A report from Magnox on how Steve Vick International helped with cost saving through their Polyurethane Foam technology

The Immobilisation of Radiological Contamination within Pipework using Polyurethane Foam

A Polyurethane Foam Technology, already in use extensively across the gas utility industry, helping to contain and immobilise contamination whilst undertaking size reduction activities on contaminated pipework.

Developed at Hinkley Point A site, this reverse engineering innovation has been successfully demonstrated on a project to remove 1.2km of contaminated pipework in C2 conditions; allowing not only significant time and cost savings but also increased safety benefits for personnel and the environment.

The team leading the project to remove pipework from within an Active Drains Trench was challenged to engineer a solution ensuring C2 conditions were not exceeded.
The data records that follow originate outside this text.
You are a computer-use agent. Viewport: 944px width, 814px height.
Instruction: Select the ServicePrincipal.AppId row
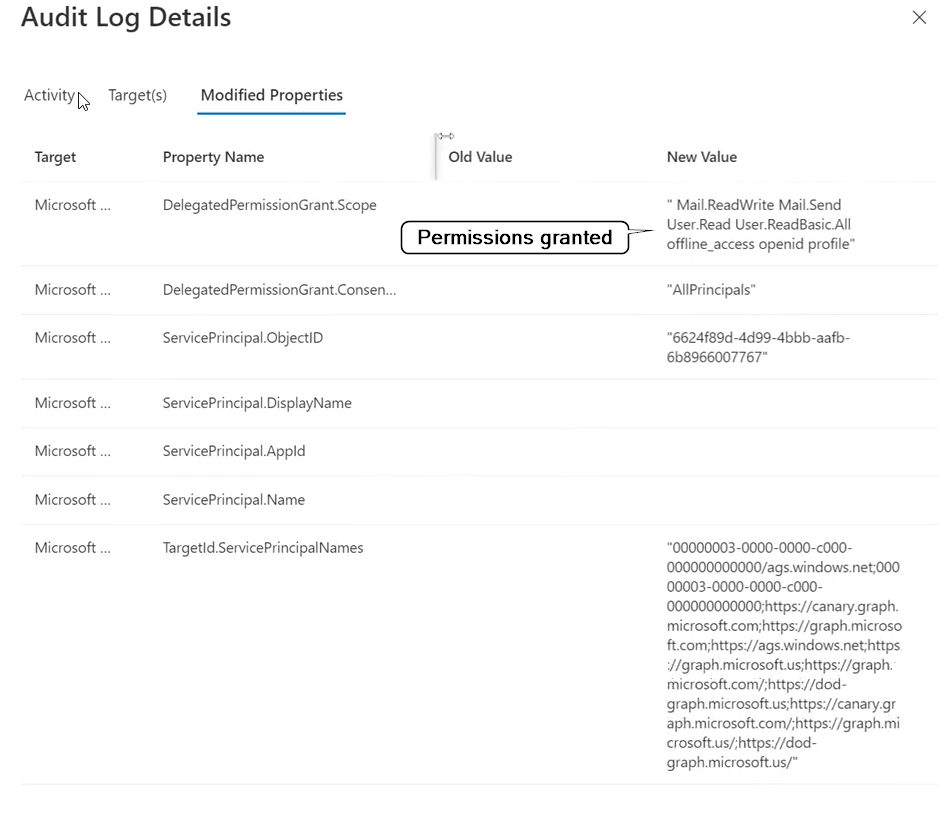(x=234, y=451)
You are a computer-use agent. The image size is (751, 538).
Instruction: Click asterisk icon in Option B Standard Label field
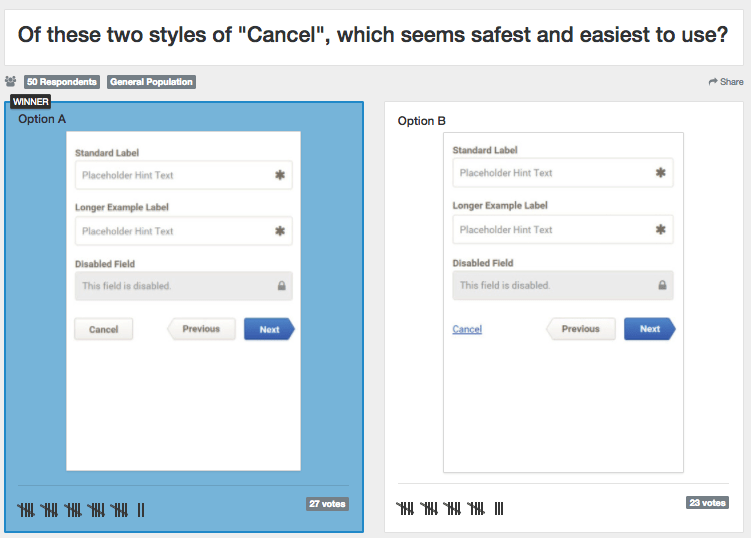tap(660, 172)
The baseline strategy was to drill holes and inject shaving foam at cut locations along the length of the pipework, enabling the pipework to be safely removed without the danger of creating airborne contamination.
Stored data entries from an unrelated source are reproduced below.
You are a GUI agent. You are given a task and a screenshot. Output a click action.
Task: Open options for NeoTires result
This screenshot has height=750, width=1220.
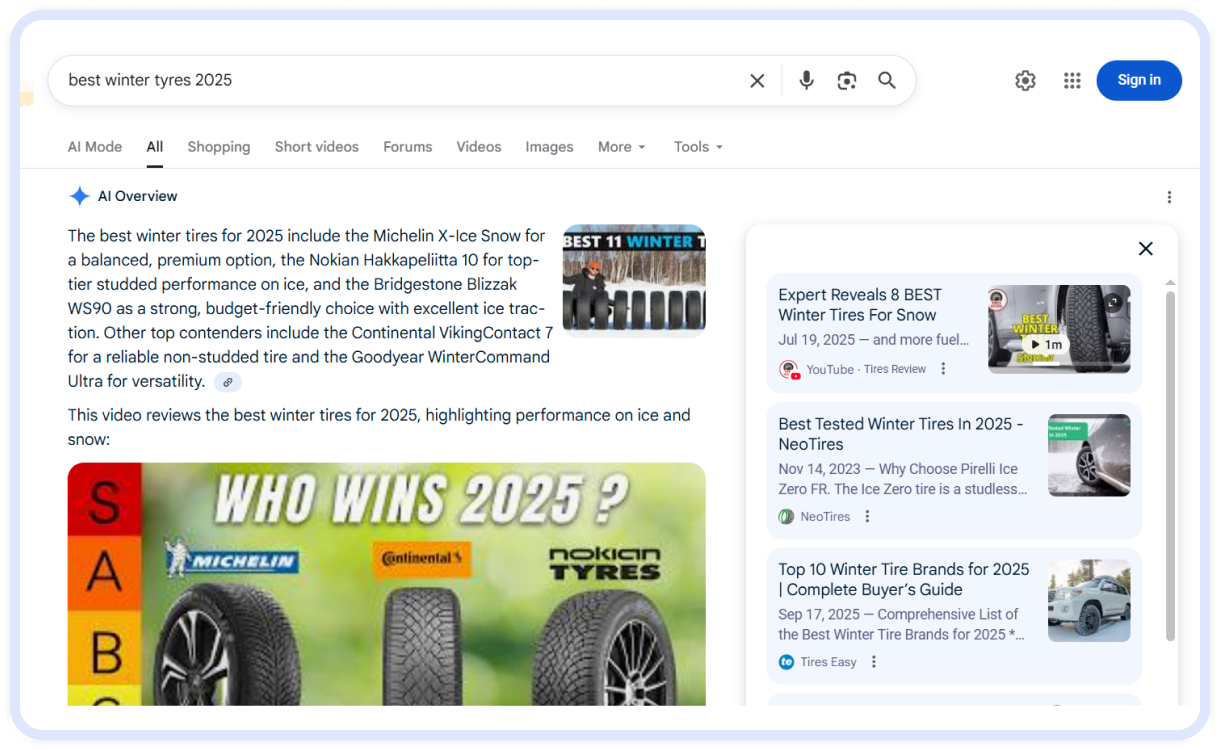pyautogui.click(x=867, y=517)
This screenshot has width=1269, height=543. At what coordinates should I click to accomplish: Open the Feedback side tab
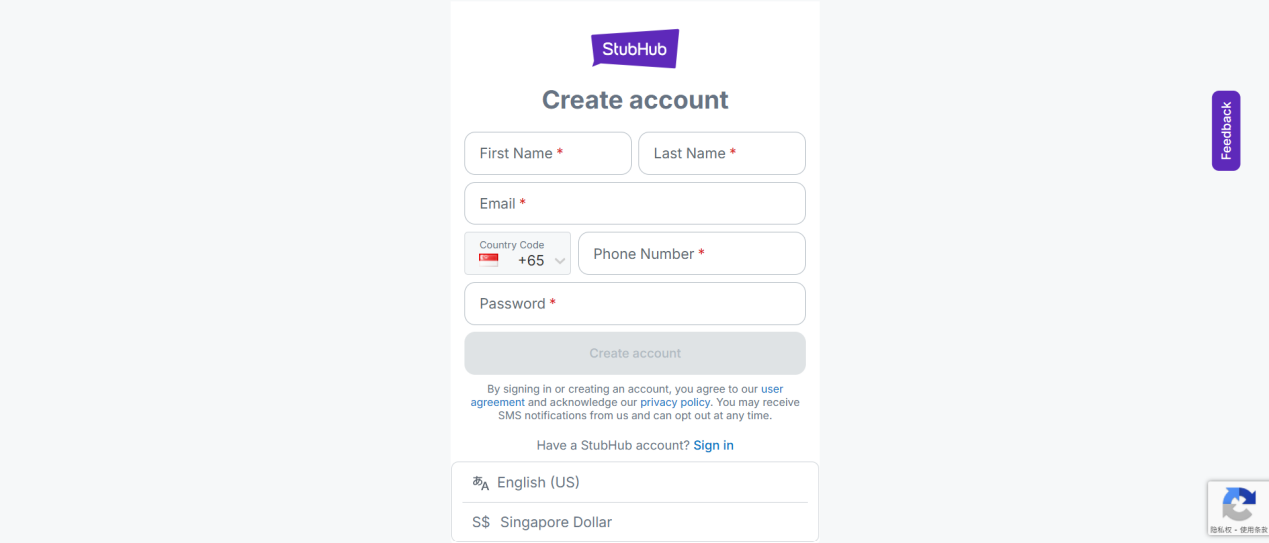[x=1226, y=131]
The project identified a company capable of injecting polyurethane foam up to 45m into a pipe from a single injection point. The technology was developed by Steve Vick International (SVI) as a safe and effective method of sealing off gas mains for abandonment and has become a gas industry standard technique. This same method has now been further developed, in partnership with Magnox, to meet the needs of nuclear decommissioning. As it expands, the foam immobilises loose debris and contamination whilst travelling along the pipe. Once cured, it is then possible to section the pipe for disposal without contamination becoming airborne.

The innovation required an amendment to the Sites authorisation for disposal, which was duly granted by LLWR.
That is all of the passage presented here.